Part of my presentation included a survey that asked young people, “What has most helped you grow in your faith?” The top response from millennials was “prayer.” When I revealed that answer, there was an audible gasp in the room I hadn’t anticipated. Sensing the surprise from the audience, I decided to take things a step further. “Do you know what’s great about prayer?” I asked the ministry leaders. “It’s very affordable.” That got a laugh from the crowd, but not from the conference director.
“Prayer is accessible to anyone, anywhere.”
When I came off the main stage he was livid. He explained that the goal of the event was to sell theater equipment to churches so they can create “bigger and better” experiences. My presentation, he said, was not appreciated by the vendors. I explained that I was invited to speak to the pastors not the vendors, and to present data about young adults, not to sell smoke machines. I have not been invited back.
The incident illustrates one of the core dilemmas facing consumer Christianity. It always wants to produce, package, and sell communion with God, but this agenda relies upon people believing communion with God requires some special knowledge or skill they do not possess. If experiencing God’s presence requires millions of dollars in theatrical equipment, then I need a massive church building and its army of employees to grow in my faith.

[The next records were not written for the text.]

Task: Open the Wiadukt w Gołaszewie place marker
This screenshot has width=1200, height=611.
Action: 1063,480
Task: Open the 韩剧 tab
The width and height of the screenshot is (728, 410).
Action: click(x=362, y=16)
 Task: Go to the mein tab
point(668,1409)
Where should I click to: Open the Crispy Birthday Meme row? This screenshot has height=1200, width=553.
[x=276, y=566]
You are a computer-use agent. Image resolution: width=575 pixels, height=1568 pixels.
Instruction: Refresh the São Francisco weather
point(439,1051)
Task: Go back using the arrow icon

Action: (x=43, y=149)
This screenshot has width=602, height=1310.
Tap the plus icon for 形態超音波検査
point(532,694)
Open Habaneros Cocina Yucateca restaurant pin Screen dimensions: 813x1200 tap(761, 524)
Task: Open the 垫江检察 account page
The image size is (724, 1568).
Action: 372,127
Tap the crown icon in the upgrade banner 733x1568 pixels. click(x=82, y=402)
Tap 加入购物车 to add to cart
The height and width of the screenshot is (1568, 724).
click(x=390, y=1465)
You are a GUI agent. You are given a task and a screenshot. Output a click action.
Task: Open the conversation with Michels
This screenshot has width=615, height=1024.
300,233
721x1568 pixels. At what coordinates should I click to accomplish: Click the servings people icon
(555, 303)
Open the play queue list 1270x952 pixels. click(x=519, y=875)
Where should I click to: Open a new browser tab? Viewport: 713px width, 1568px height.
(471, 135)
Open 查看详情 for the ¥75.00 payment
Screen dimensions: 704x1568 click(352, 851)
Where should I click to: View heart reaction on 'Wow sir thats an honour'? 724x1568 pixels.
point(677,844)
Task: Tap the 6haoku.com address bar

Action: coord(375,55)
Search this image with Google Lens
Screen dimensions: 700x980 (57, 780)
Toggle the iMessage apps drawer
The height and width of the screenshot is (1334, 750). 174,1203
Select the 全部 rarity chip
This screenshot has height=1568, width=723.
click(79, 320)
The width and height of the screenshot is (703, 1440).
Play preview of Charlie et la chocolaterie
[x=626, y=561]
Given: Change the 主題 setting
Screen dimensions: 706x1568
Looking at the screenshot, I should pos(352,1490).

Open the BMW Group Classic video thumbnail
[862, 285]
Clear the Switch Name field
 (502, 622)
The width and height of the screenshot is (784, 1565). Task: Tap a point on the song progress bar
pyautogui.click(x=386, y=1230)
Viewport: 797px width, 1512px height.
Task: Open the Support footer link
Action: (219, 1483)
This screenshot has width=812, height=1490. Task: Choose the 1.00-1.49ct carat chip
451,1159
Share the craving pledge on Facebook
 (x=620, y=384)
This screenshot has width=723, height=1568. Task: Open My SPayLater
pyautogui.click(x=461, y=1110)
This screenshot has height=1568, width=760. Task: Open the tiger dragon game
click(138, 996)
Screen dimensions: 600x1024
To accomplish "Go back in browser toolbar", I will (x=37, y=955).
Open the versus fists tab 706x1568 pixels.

But a new generation is discovering a dangerous truth—all the pyrotechnics and hologram projections in the world are no substitute for the simple practice of prayer. And prayer is accessible to anyone, anywhere. As Madame Guyon wrote in her book Experiencing the Depths of Jesus Christ, “This way of prayer, this simple relationship to your Lord, is so suited for everyone; it is just as suited for the dull and the ignorant as it is for the well-educated. This prayer, this experience which begins so simply, has as its end a totally abandoned love to the Lord. Only one thing is required—Love.”